Intracytoplasmic membranes develop in Geobacter sulfurreducens under thermodynamically limiting conditions

Abstract

Geobacter sulfurreducens is an electroactive bacterium capable of reducing metal oxides in the environment and electrodes in engineered systems^1,2. Geobacter sp. are the keystone organisms in electrogenic biofilms, as their respiration consumes fermentation products produced by other organisms and reduces a terminal electron acceptor e.g. iron oxide or an electrode. To respire extracellular electron acceptors with a wide range of redox potentials, G. sulfurreducens has a complex network of respiratory proteins, many of which are membrane-bound^3-5. We have identified intracytoplasmic membrane (ICM) structures in G. sulfurreducens. This ICM is an invagination of the inner membrane that has folded and organized by an unknown mechanism, often but not always located near the tip of a cell. Using confocal microscopy, we can identify that at least half of the cells contain an ICM when grown on low potential anode surfaces, whereas cells grown at higher potential anode surfaces or using fumarate as electron acceptor had significantly lower ICM frequency. 3D models developed from cryo-electron tomograms show the ICM to be a continuous extension of the inner membrane in contact with the cytoplasmic and periplasmic space. The differential abundance of ICM in cells grown under different thermodynamic conditions supports the hypothesis that it is an adaptation to limited energy availability, as an increase in membrane-bound respiratory proteins could increase electron flux. Thus, the ICM provides extra inner-membrane surface to increase the abundance of these proteins. G. sulfurreducens is the first Thermodesulfobacterium or metal-oxide reducer found to produce ICMs.

Fig. 1. Transmission electron microscopy of anode-grown G. sulfurreducens.

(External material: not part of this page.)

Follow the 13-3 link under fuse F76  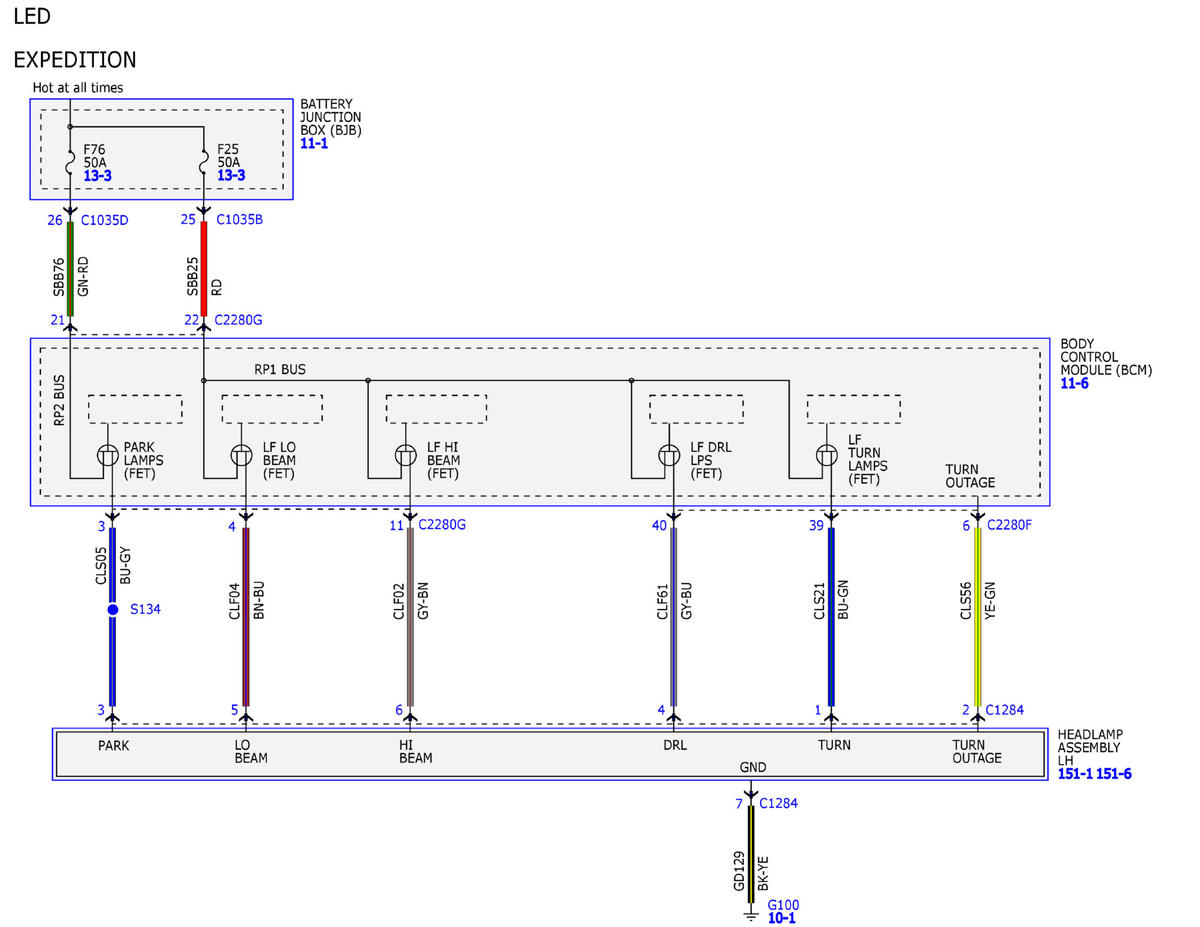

Plunge frozen, freeze substituted plastic embedded TEM micrographs of G. sulfurreducens collected from an anode biofilm poised at −0.07 V vs. SHE. ICM structures present as parallel bands in one area of a cell. a, c, and e show ICM in cells sliced perpendicular to the major axis, while b, d, and f show ICM in cells sliced parallel to the major axis where the ICM is located near the tip of the cell. Micrographs were collected on an FEI TF20. Scale bars: 100 nm.

Fig. 2. 3D segmentation of ICM in anode-grown G. sulfurreducens.

a Tomogram slices illustrating how 3D models were created via tomogram segmentation of ICM located in the tip of a G. sulfurreducens cell with the inner membrane, outer membrane, ICM, and several nanowires modeled from the tomogram. The scale bar is 100 nm. b–d 3D models of three separate cells displaying ICM near the tip of each cell. These cells were grown at −0.07 V vs. SHE directly on a grid.

Fig. 3. G. sulfurreducens invagination of the inner membrane.

Cryotomograph slices and 3D model of a G. sulfurreducens cell grown at –0.17 V vs SHE on a holey-carbon/gold cryo-EM grid as anode for 24 h. Cryotomogram shows how ICM seems to form by invagination of the inner membrane. Top – selected tomogram slices in the z axis displaying sections of the invagination. Bottom – 3D model of the inner membrane and outer membrane through (bottom left) the entire thickness of the modeled volume and (bottom right) the model sliced approximately in half in the z axis to show the ICM profile at a different depth. Scale bar: 100 nm.

Fig. 4. ICM frequency in G. sulfurreducens measured by confocal microscopy.

a Fraction of cells with an ICM in G. sulfurreducens under different growth conditions. Each dot represents a unique image with an average of 113 cells, see Supplemental Table 1 for raw counts. The three potentials – −0.17, −0.07, and +0.07 – represent cells collected from anodes poised at the respective potentials vs. SHE. The ‘fumarate’ condition cells were grown planktonically with fumarate as the electron acceptor. Statistical testing consisted of a two-tailed t-test with Hochberg multiple comparison correction. *(ρ < 0.05), ***(ρ ≤ 0.001), ****(ρ ≤ 0.0001). b Sum projection of confocal z-stacks of G. sulfurreducens cells grown on an electrode at -0.07 V vs. SHE with examples of ICM annotated. c Sum projection of cells grown with fumarate as an electron acceptor exemplifying typical cell morphology when ICM is not present. Both cell images were cropped from larger images taken at 100X magnification using Nile red as a phospholipid-selective fluorophore. See zoomed insets in Supplemental Fig. 5.